• ASSIGNED TASK: Retype, without pictures, the line holding "Open Google Lens image search icon" and each line below it through the final line.

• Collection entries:
————

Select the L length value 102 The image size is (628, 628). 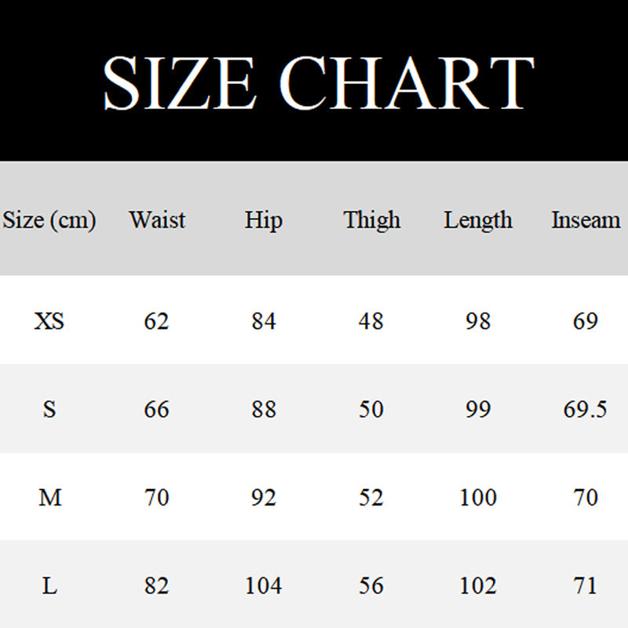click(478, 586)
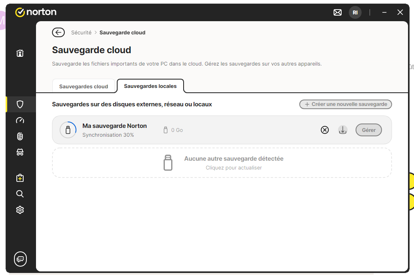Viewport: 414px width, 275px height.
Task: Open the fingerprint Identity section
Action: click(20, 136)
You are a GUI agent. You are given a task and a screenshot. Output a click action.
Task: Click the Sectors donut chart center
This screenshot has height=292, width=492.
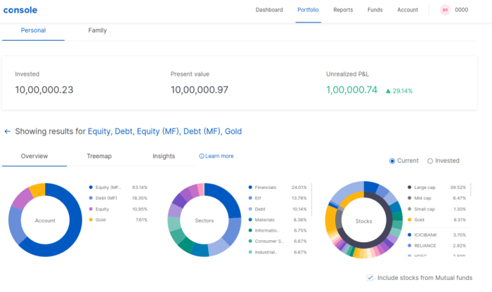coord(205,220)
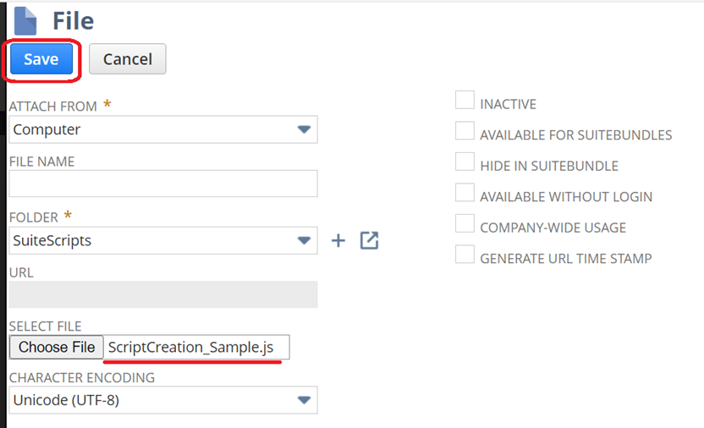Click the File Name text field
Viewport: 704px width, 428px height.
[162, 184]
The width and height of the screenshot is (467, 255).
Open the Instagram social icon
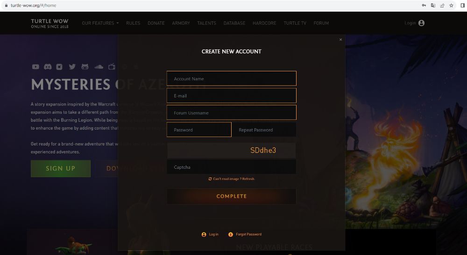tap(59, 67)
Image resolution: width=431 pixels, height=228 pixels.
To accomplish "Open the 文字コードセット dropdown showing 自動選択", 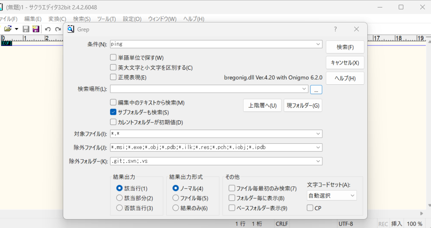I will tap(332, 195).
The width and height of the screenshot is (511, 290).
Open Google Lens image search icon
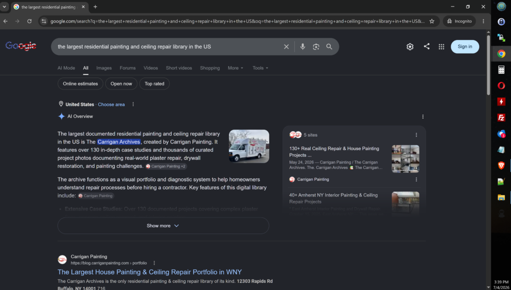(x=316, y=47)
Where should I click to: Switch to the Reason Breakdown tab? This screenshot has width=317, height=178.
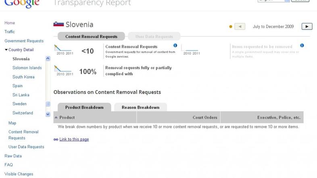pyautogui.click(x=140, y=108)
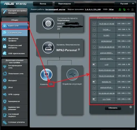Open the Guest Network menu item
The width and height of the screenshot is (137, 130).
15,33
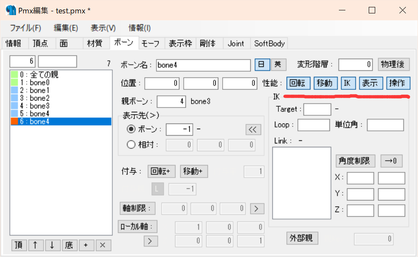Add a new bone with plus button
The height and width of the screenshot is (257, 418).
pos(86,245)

————

• OUTPUT FOR THIS EXERCISE:
Open Google Lens image search icon
(x=316, y=47)
Where should I click to: Switch to the Reason Breakdown tab? This screenshot has width=317, height=178.
pyautogui.click(x=140, y=108)
Open the Guest Network menu item
The width and height of the screenshot is (137, 130).
15,33
Add a new bone with plus button
The height and width of the screenshot is (257, 418).
pos(86,245)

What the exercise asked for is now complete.